I have lived ten years of wild rovings, of conquests and discoveries, in those woods; the day when I have to leave them my heart will be very heavy.

Two months ago, when I turned fifteen and let down my skirts to my ankles, they demolished the old school and changed the Headmistress.

The long skirts were necessitated by my calves; they attracted glances and were already making me look too much like a young lady. The old school was falling into ruins. As for the Headmistress, poor good Madame X, forty, ugly, ignorant, gentle, and always terrified in the presence of the Elementary School inspectors, Doctor Dutertre, our District Superintendent of Schools, needed her place for a protegee of his own.

In this part of the world, what Dutertre wishes, the Minister wishes too.

Poor old school, dilapidated and unhygienic, but so amusing!

The handsome buildings they are putting up now will never make me forget you!

The rooms on the first floor, the ones belonging to the masters, were cheerless and uncomfortable. The ground floor was occupied by our two classrooms, the big girls’ and the little girls’; two rooms of incredible ugliness and dirtiness, with tables whose like I have never seen since.

They were worn down to half their height by constant use and, by rights, we ought to have become hunchbacks after six months of sitting over them.

The smell of those classrooms, after the three hours of study in the morning and in the afternoon, was literally enough to knock you down.

I have never had schoolmates of my own kind, for the few middle-class families of Montigny send their children as a matter of course to boarding-school in the main county town. Thus the school’s only pupils were the daughters of grocers, farmers, policemen, and, for the most part, of labourers; all of them none too well washed.

The reason I find myself in this strange milieu is that I do not want to leave Montigny. If had a Mamma, I know very well that she would not have let me stay here twenty-four hours. But Papa – he doesn’t notice anything and doesn’t bother about me.

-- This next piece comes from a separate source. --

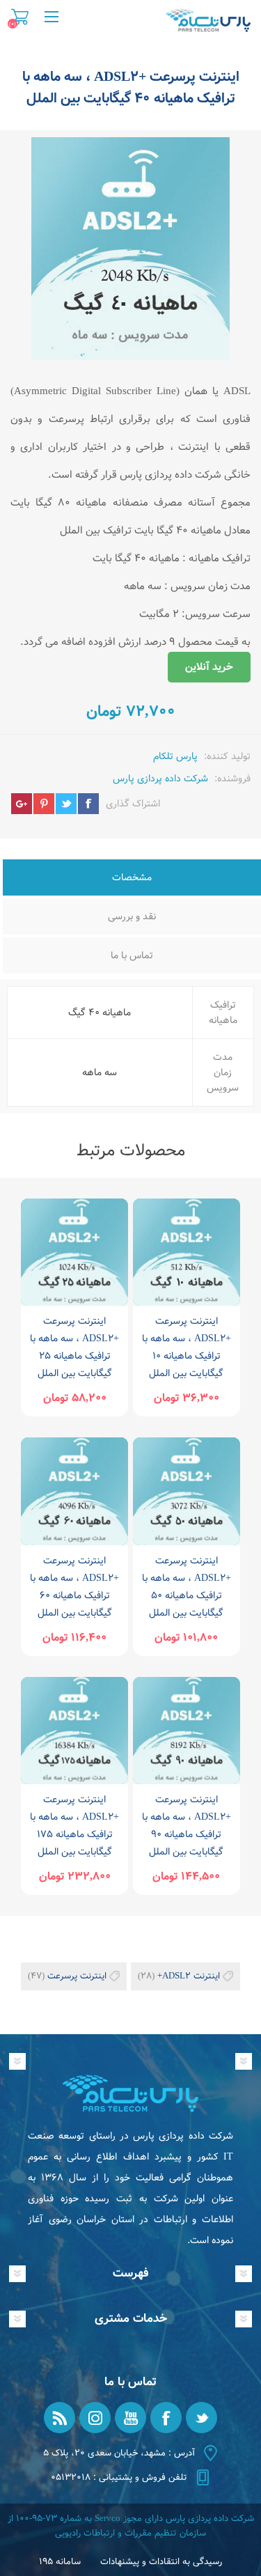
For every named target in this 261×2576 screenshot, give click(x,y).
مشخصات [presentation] (132, 877)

He is entirely wrapped up in his work and it never occurs to him that I might be more suitably brought up in a convent or in some Lycee or other.

There’s no danger of my opening his eyes!

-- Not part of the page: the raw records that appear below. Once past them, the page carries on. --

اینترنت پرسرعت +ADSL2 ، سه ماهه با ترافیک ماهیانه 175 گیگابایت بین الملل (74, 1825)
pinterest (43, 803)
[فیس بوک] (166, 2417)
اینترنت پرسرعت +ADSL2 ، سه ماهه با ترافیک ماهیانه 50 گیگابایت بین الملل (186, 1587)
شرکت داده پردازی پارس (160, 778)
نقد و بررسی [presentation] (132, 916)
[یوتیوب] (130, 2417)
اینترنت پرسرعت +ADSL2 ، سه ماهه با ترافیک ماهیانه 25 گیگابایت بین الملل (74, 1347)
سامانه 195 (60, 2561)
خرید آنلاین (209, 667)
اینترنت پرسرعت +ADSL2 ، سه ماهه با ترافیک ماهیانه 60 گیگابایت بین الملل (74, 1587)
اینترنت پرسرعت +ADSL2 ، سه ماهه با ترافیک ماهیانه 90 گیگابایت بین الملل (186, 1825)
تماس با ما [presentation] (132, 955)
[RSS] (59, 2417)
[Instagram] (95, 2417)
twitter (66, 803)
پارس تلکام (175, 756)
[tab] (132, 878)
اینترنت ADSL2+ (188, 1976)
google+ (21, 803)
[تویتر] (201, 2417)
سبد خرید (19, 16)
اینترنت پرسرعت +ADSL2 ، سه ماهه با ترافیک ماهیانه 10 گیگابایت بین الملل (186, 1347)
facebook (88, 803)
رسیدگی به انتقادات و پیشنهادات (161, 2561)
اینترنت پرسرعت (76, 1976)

As companions therefore, I had – and still have – Claire (I won’t give her surname) who made her First Communion with me, a gentle girl with beautiful, soft eyes and a romantic little soul.

She spent her time at school becoming enamoured (oh! platonically, of course!) of a new boy every week and, even now, her only ambition is to fall in love with the first idiot of an assistant-master or road-surveyor who happens to be in the mood for ‘poetical’ declarations.

Then there’s the lanky Anais who, no doubt, will succeed in entering the portals of the school at Fontenay-aux-Roses, thanks to a prodigious memory which takes the place of real intelligence. She is cold, vicious, and so impossible to upset that she never blushes, lucky creature!

She is a positive past mistress of comedy and often makes me quite ill with laughing.

Her hair is neither dark nor fair; she has a yellow skin, no colour in her cheeks, and narrow black eyes, and she is as tall as a bean-pole.

Someone quite out of the ordinary, in fact. Liar, toady, swindler, and traitress, that lanky Anais will always know how to get out of any scrape in life.

At thirteen, she was writing to some booby of her own age and making assignations with him; this got about and resulted in gossip which upset all the girls in the school except herself.

Then there are the Jauberts, two sisters – twins actually – both model pupils. Model pupils! Don’t I know it! I could cheerfully flay them alive, they exasperate me so much with their good behaviour and their pretty, neat handwriting and their silly identical flat, flabby faces and sheep’s eyes full of maudlin mildness.

They swot all the time; they’re bursting with good marks; they’re prim and underhand and their breath smells of glue. Ugh!